(Target pointing data)
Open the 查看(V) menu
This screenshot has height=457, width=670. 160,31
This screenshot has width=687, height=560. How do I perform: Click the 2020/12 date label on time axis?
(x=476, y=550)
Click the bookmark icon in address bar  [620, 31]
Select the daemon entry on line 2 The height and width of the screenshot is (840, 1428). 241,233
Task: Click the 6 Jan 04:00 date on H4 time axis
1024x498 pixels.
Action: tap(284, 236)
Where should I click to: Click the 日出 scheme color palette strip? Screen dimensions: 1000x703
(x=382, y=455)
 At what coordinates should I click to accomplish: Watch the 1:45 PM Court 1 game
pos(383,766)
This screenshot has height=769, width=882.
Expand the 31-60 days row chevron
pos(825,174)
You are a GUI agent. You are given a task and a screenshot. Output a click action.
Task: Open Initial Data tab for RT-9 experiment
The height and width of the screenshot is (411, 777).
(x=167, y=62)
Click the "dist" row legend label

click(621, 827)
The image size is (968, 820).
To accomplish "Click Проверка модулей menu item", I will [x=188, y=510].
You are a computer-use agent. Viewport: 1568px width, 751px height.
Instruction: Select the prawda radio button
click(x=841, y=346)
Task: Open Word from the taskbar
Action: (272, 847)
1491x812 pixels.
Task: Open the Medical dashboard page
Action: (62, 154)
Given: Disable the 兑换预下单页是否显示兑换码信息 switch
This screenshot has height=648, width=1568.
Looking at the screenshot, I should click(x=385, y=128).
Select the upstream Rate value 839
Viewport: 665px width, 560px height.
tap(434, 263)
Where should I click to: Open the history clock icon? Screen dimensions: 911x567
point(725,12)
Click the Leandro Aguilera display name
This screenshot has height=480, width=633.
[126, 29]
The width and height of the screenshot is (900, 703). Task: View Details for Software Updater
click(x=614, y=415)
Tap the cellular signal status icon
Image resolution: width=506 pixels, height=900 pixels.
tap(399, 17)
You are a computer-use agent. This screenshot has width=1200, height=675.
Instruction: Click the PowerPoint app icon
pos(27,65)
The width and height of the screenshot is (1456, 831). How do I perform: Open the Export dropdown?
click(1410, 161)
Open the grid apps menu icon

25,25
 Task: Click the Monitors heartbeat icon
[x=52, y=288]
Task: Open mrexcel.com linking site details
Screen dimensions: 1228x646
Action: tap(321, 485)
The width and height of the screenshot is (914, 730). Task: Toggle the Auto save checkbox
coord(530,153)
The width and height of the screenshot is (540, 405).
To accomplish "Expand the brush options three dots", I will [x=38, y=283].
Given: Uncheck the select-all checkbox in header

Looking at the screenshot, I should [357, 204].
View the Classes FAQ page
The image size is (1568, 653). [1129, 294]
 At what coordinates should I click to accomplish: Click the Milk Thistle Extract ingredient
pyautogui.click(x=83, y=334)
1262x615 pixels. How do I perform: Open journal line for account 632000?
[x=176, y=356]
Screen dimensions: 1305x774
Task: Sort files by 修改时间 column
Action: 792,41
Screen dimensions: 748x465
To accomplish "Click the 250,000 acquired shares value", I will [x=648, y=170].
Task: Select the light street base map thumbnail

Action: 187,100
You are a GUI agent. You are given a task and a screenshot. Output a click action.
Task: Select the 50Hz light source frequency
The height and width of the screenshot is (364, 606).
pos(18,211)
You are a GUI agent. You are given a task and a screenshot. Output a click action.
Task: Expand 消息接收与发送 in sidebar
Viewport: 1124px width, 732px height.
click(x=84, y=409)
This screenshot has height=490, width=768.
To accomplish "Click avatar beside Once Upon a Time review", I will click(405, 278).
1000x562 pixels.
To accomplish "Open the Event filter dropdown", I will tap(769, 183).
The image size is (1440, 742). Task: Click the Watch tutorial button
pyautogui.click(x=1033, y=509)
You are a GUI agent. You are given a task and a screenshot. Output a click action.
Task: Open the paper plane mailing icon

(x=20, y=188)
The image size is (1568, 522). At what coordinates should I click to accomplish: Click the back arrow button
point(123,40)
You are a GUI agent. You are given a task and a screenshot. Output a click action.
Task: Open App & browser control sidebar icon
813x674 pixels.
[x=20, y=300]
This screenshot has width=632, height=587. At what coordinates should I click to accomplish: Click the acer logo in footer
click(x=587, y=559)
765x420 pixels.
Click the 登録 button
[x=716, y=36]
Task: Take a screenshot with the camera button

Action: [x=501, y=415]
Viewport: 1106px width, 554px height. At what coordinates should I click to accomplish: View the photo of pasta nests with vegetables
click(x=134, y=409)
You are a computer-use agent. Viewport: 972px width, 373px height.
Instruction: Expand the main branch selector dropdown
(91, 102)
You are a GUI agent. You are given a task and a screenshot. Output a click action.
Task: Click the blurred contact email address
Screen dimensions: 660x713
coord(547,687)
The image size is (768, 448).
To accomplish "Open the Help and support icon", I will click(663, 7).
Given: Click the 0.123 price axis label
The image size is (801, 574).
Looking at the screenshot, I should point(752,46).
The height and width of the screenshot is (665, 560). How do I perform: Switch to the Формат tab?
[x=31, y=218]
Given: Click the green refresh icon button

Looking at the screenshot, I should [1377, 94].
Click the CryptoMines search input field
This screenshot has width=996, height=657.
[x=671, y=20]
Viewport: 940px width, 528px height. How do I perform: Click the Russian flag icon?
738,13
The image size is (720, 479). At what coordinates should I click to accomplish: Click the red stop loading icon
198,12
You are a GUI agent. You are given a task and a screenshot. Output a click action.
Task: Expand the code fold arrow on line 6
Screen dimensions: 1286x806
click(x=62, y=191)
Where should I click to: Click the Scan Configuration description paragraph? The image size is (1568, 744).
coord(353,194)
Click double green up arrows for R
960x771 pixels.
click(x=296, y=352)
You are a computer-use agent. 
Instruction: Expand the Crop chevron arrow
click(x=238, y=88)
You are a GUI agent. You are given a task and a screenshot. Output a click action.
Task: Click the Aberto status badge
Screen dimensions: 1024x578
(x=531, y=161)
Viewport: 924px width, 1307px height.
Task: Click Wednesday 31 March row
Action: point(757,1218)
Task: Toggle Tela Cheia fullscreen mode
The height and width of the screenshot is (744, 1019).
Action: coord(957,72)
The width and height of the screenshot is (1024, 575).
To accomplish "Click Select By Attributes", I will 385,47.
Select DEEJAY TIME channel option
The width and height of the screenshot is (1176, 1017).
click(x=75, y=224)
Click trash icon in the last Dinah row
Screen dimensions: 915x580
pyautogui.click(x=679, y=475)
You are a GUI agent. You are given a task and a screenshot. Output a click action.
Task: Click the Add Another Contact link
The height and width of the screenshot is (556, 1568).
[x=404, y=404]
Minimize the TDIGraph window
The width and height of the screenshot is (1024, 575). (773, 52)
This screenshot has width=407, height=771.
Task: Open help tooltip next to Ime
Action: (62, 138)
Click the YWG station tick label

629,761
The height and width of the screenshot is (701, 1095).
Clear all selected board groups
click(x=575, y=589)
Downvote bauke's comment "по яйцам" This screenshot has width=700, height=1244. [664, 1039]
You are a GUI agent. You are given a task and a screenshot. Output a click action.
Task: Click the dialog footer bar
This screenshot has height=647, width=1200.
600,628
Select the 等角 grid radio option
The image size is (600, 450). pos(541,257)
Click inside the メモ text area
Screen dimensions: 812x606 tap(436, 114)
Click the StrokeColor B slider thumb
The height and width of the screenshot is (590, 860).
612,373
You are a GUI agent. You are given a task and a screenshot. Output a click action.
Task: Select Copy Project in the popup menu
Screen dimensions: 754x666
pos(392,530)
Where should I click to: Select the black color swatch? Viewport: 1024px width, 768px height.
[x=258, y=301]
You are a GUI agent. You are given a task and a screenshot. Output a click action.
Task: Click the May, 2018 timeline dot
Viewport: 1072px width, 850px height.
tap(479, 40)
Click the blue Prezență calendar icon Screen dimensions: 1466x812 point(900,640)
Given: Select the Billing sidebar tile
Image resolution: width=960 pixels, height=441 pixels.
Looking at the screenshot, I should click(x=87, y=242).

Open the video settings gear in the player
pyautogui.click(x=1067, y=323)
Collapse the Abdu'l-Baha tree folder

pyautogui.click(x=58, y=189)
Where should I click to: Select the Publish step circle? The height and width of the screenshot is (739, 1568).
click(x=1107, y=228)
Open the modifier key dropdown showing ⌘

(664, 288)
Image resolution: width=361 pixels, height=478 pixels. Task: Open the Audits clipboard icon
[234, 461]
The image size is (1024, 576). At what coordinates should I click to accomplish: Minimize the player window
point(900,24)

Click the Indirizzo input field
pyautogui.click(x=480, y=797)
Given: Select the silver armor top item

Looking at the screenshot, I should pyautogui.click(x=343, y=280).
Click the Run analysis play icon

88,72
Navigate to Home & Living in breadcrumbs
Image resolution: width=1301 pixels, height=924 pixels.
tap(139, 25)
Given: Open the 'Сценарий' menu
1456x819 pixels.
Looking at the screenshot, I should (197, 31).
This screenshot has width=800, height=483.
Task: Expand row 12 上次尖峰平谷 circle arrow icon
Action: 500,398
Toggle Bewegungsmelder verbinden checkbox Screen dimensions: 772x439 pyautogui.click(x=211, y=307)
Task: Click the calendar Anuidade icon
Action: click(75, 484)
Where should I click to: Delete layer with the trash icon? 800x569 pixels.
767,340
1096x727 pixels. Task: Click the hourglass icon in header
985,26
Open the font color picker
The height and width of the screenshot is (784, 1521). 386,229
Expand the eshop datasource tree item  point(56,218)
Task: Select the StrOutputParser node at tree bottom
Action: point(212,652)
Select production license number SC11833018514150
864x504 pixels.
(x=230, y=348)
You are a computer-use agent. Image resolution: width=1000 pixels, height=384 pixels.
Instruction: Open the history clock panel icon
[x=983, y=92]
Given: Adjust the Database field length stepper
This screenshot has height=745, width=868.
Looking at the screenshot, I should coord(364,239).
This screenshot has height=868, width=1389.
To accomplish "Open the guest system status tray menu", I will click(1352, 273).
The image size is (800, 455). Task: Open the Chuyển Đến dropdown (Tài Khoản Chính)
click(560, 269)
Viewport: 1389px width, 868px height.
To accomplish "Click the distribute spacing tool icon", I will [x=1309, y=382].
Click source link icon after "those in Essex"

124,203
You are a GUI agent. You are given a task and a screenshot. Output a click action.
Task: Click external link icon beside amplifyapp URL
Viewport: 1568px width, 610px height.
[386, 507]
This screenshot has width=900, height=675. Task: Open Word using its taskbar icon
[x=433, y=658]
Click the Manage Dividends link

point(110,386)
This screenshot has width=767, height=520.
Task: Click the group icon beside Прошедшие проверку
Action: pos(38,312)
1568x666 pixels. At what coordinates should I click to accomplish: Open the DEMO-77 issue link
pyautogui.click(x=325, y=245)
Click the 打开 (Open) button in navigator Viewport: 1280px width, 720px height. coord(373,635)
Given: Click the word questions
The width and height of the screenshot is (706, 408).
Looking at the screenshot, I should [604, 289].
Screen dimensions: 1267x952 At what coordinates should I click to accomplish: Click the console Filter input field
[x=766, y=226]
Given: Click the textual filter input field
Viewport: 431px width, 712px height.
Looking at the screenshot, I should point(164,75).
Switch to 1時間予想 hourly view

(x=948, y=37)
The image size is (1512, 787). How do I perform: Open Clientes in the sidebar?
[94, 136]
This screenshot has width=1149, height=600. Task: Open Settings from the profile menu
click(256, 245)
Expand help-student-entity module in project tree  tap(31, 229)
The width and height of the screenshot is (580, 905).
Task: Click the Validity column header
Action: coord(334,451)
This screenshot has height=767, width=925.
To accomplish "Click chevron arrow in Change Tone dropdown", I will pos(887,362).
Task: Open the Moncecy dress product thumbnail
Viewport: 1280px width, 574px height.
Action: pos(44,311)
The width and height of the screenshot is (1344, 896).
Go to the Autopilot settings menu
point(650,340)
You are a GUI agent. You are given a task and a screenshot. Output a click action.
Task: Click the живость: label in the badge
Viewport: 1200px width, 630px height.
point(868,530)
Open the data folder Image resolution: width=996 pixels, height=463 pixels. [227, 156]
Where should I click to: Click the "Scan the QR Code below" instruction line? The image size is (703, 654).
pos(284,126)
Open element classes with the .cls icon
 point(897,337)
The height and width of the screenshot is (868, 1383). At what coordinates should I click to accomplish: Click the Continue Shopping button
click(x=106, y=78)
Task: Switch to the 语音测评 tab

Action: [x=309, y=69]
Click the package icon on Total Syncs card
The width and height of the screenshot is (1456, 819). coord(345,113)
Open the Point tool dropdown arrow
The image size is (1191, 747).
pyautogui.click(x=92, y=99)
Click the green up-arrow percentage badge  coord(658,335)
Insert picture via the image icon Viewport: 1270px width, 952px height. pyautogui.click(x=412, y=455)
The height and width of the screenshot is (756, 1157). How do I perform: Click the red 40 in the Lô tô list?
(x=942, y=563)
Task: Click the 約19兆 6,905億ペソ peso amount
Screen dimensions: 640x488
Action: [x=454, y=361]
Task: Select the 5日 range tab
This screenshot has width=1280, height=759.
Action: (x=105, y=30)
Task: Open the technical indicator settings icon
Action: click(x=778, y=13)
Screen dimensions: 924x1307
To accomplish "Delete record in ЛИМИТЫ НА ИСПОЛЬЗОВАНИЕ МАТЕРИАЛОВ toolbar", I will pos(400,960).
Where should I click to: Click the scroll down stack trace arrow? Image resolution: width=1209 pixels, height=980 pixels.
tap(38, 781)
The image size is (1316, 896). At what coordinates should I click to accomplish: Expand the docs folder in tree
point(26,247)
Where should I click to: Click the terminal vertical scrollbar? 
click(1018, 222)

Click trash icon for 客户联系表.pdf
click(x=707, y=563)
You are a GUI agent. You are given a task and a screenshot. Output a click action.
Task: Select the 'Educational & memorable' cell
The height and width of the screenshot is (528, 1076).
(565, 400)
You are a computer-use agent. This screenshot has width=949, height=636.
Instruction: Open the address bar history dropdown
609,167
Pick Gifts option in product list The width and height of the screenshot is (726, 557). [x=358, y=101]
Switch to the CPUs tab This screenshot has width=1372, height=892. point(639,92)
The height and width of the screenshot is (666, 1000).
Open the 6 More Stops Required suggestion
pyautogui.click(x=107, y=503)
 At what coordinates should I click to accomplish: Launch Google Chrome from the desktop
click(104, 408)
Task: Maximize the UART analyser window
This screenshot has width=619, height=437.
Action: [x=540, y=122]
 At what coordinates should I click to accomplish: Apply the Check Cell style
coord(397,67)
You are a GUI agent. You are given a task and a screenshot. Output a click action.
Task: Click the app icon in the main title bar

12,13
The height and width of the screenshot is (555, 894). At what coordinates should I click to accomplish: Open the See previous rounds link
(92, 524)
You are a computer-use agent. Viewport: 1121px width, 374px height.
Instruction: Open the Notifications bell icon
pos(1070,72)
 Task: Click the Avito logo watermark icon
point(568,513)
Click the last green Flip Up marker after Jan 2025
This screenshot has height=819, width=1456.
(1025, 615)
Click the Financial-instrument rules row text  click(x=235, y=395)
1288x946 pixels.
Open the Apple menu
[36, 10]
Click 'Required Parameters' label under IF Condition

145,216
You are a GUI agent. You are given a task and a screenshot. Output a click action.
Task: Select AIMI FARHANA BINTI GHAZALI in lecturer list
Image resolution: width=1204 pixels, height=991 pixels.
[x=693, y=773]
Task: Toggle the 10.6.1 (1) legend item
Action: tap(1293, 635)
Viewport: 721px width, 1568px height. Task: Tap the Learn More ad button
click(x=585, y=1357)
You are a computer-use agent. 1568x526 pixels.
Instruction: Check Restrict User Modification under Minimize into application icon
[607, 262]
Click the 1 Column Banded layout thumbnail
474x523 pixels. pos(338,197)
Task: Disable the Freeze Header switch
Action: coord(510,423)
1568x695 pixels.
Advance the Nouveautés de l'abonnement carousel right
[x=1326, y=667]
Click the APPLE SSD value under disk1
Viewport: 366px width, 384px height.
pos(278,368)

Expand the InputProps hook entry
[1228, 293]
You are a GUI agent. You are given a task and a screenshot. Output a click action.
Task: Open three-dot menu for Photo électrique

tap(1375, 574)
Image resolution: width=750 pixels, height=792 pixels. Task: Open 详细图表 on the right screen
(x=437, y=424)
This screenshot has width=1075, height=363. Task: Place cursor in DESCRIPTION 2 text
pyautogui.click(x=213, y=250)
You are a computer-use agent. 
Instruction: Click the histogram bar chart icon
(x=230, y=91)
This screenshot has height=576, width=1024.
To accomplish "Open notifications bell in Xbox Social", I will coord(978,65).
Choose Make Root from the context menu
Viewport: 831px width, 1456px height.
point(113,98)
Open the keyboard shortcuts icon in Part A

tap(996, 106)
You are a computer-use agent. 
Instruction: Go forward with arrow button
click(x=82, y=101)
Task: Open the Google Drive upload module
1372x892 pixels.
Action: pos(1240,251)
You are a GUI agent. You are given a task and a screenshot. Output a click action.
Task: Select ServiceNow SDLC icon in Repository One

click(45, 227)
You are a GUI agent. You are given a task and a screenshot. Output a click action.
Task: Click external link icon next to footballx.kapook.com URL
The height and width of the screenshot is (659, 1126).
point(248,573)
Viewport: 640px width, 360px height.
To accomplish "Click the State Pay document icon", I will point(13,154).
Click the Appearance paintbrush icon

(Given problem) Recast the entries as a numbered list, skipping blank lines, starting with the line containing "Task: Open the Moncecy" and going on through the line containing "point(650,340)".

(Task result)
1. Task: Open the Moncecy dress product thumbnail
2. Viewport: 1280px width, 574px height.
3. Action: pos(44,311)
4. The width and height of the screenshot is (1344, 896).
5. Go to the Autopilot settings menu
6. point(650,340)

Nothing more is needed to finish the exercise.